── DATA TO EXAMINE ──

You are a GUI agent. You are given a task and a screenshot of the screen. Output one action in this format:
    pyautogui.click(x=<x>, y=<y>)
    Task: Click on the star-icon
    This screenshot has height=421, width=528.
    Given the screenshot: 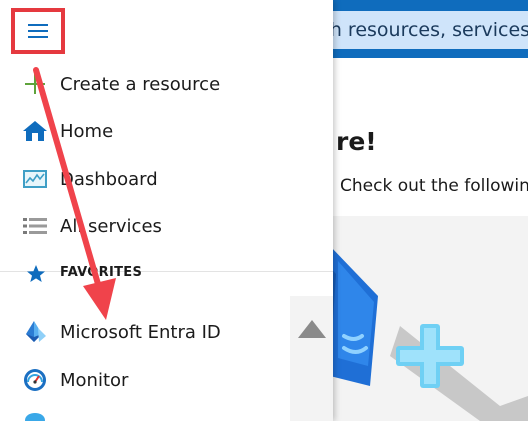 What is the action you would take?
    pyautogui.click(x=36, y=274)
    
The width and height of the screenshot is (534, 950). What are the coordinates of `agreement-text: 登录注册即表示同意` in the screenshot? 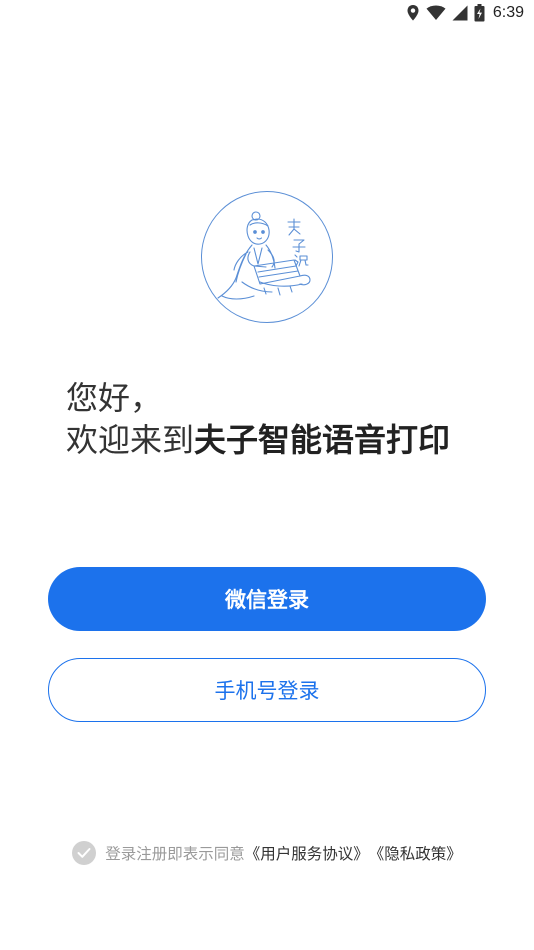 It's located at (175, 854).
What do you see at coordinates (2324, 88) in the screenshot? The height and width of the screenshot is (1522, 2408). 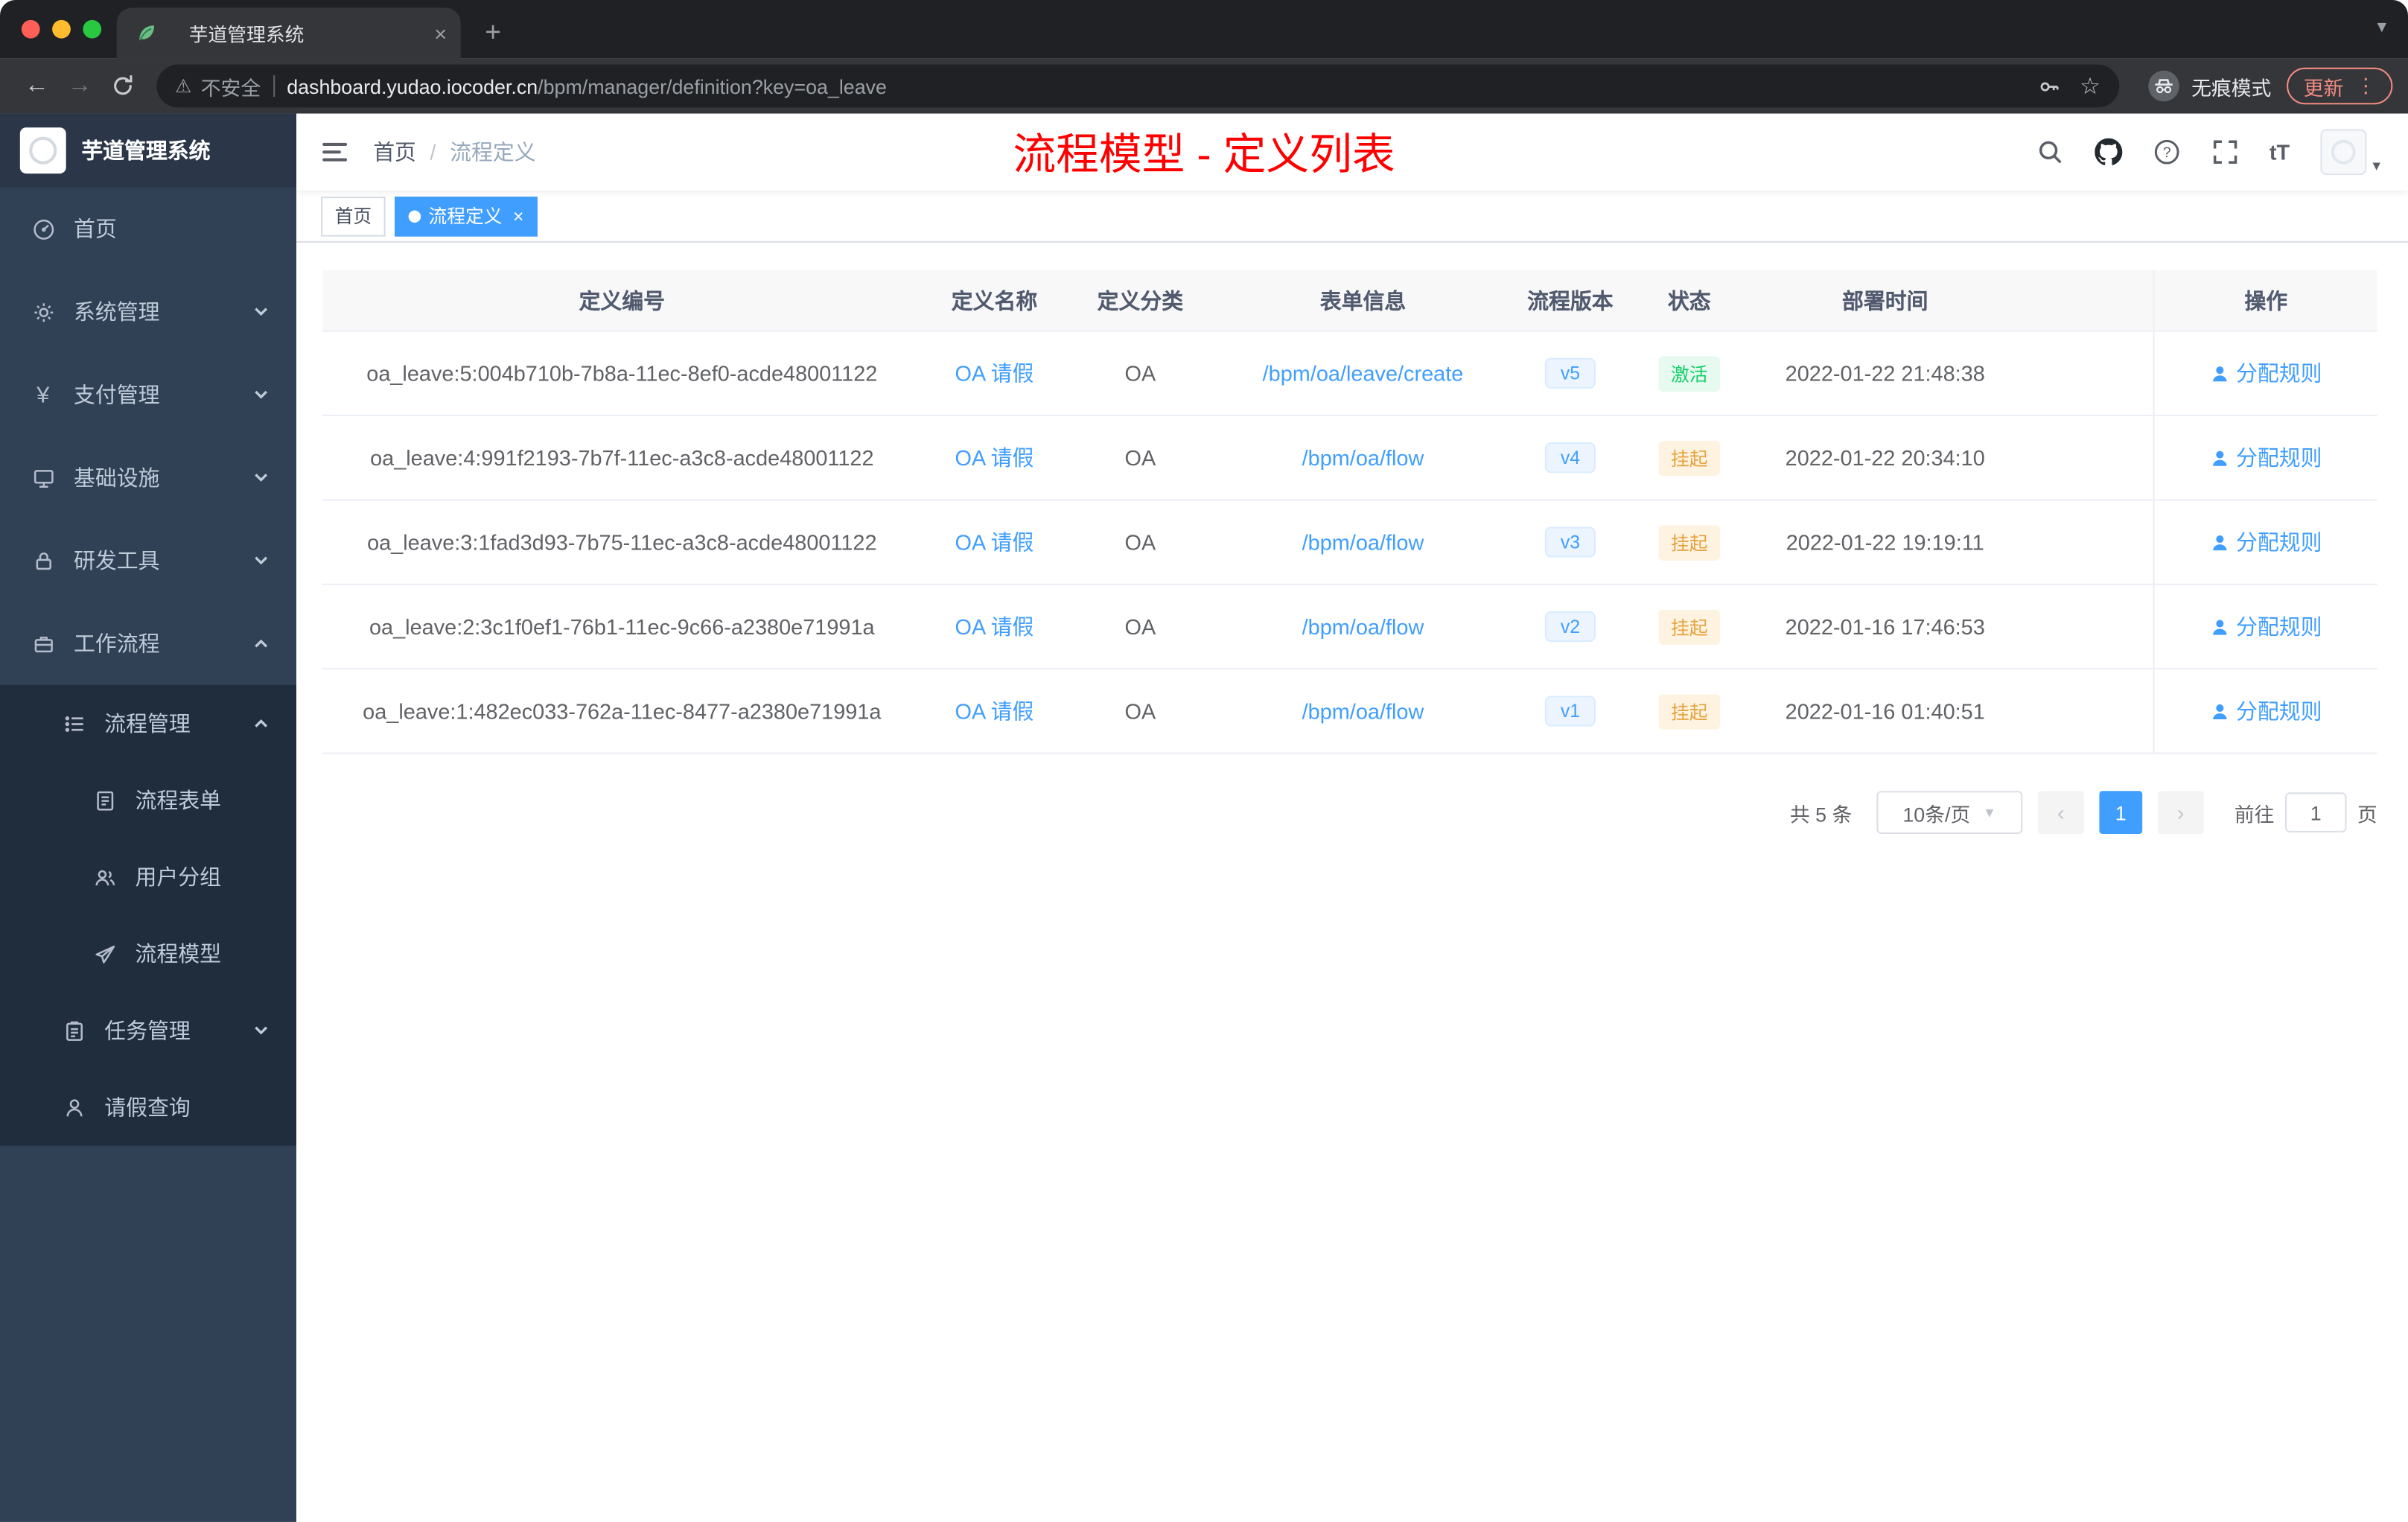 I see `update-label: 更新` at bounding box center [2324, 88].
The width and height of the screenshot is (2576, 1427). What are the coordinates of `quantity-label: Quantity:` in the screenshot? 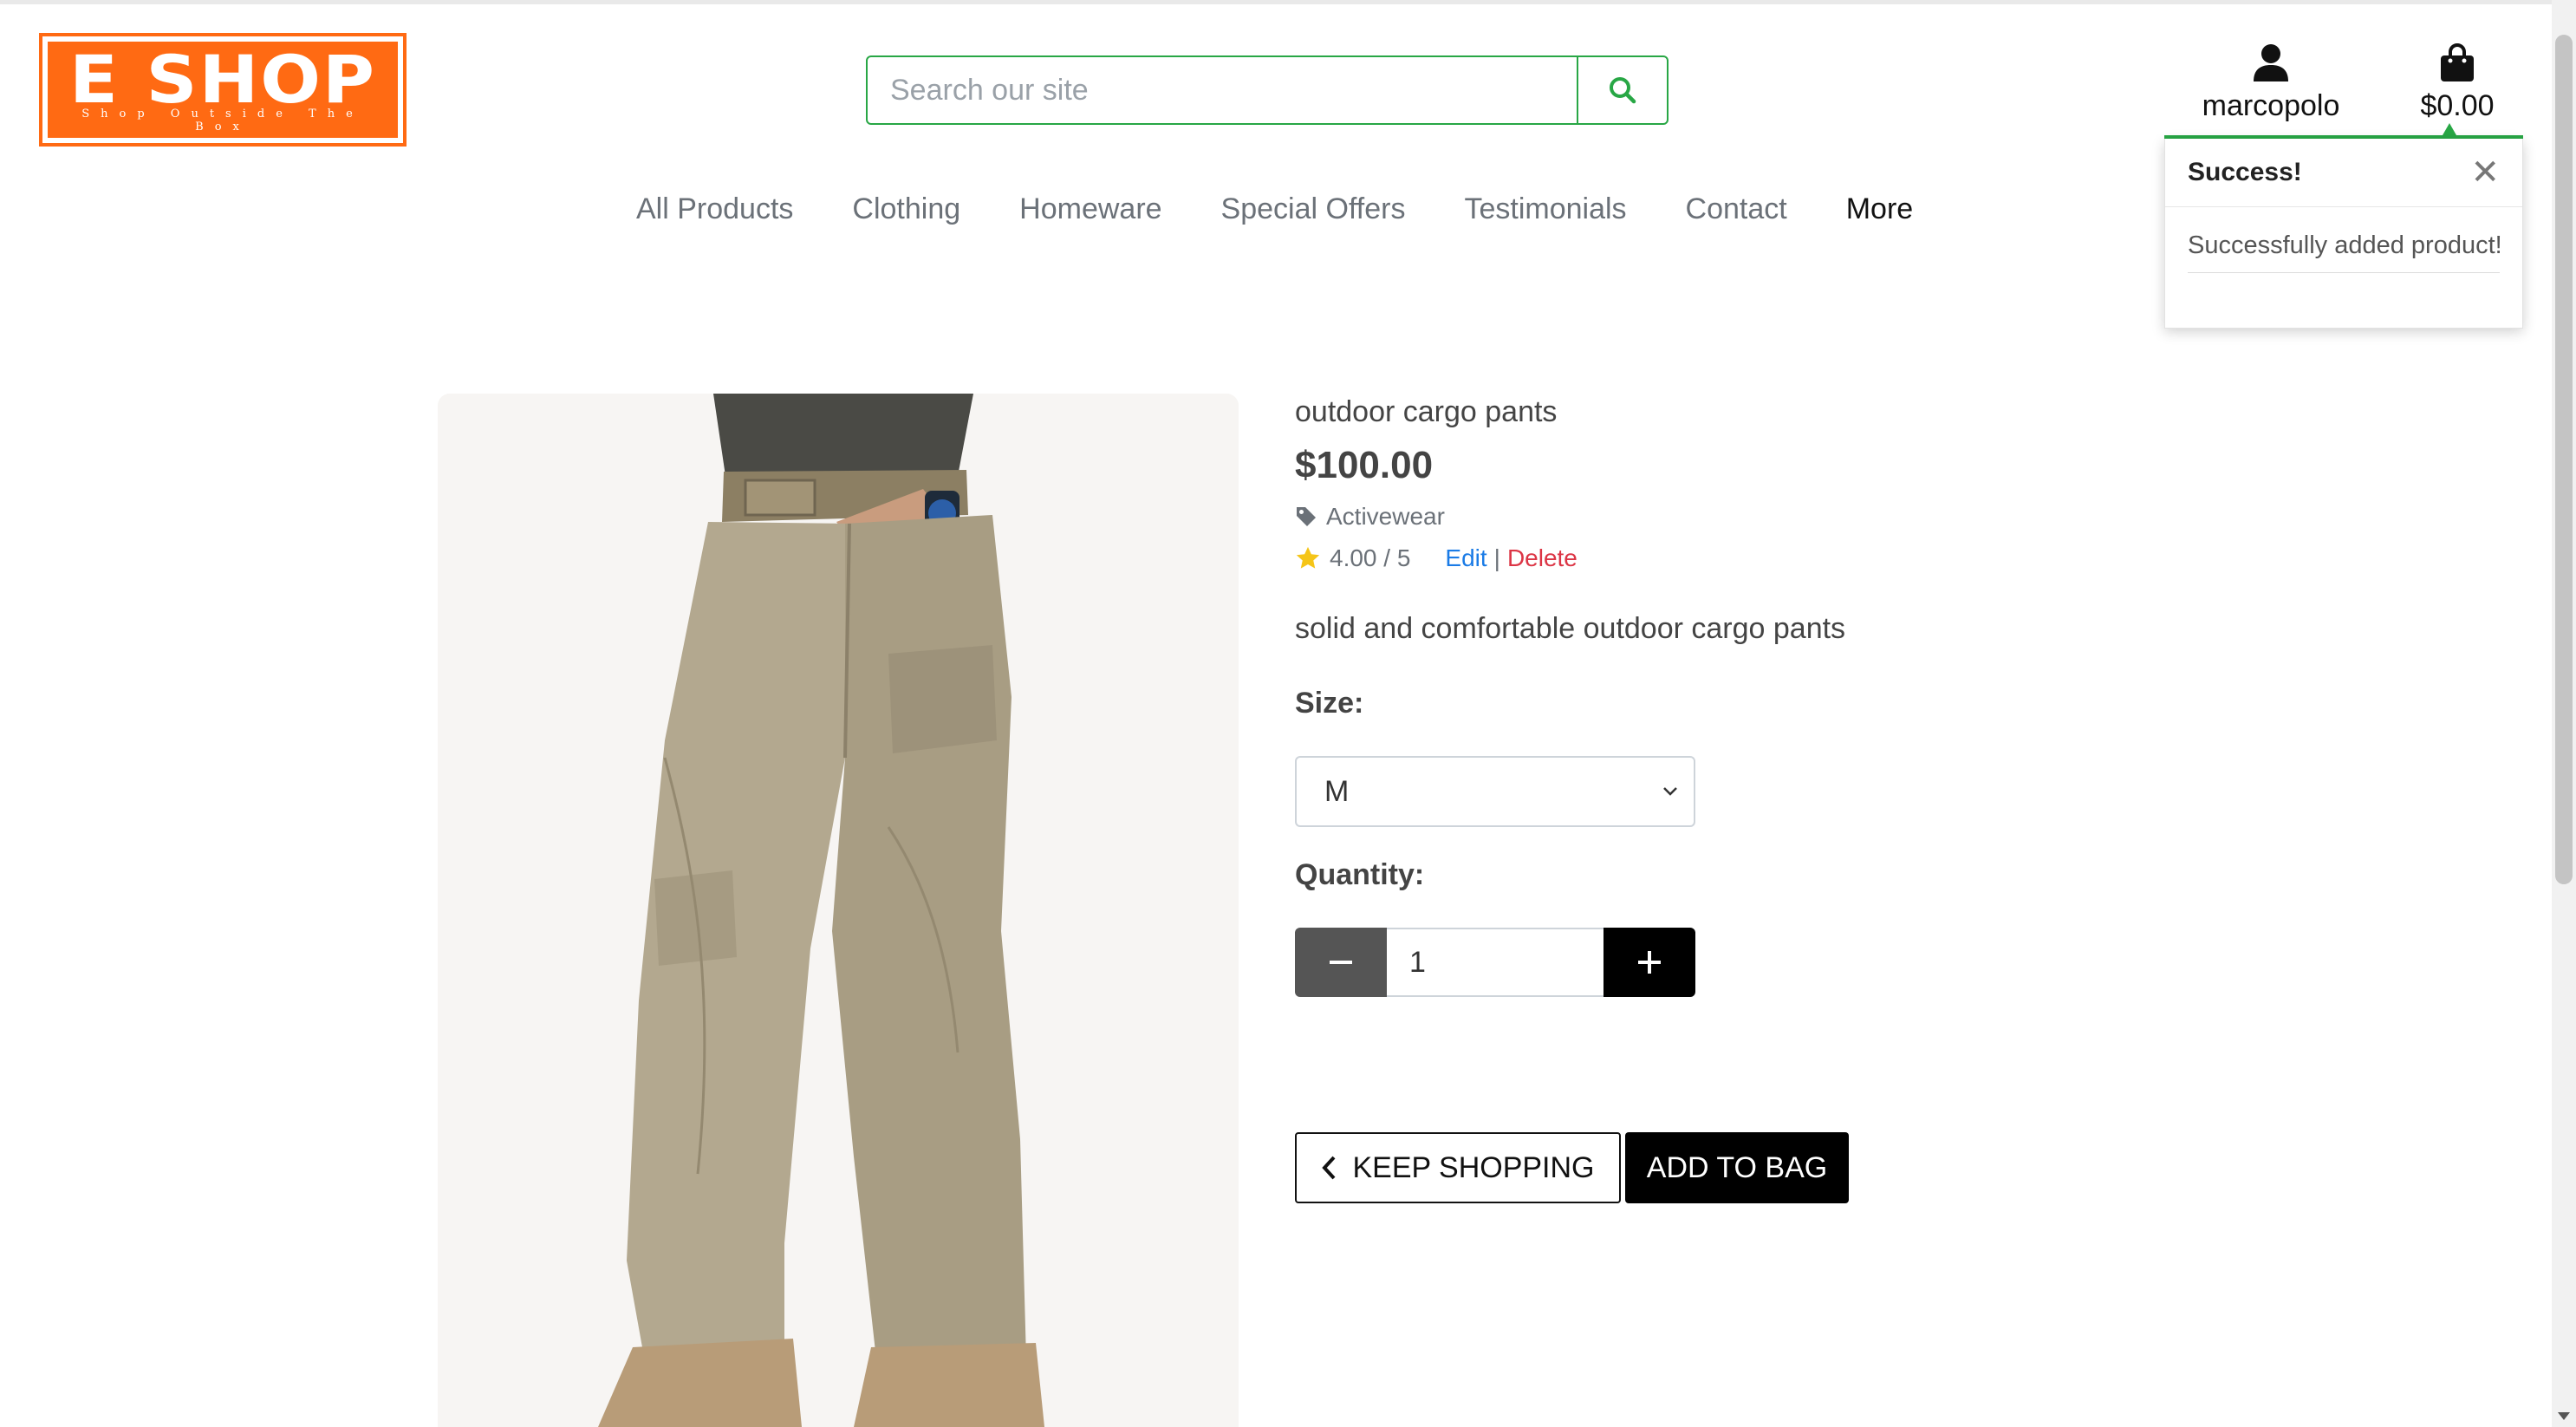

───

JOB:
Please reproduce the material word for word, starting at its first line and ending at the line that contains "This screenshot has".

ANSWER TO THE EXERCISE:
You are a GUI agent. You are given a task and a screenshot of the screen. Output one action in this format:
    pyautogui.click(x=<x>, y=<y>)
    Task: Click on the star-icon
    This screenshot has height=421, width=528.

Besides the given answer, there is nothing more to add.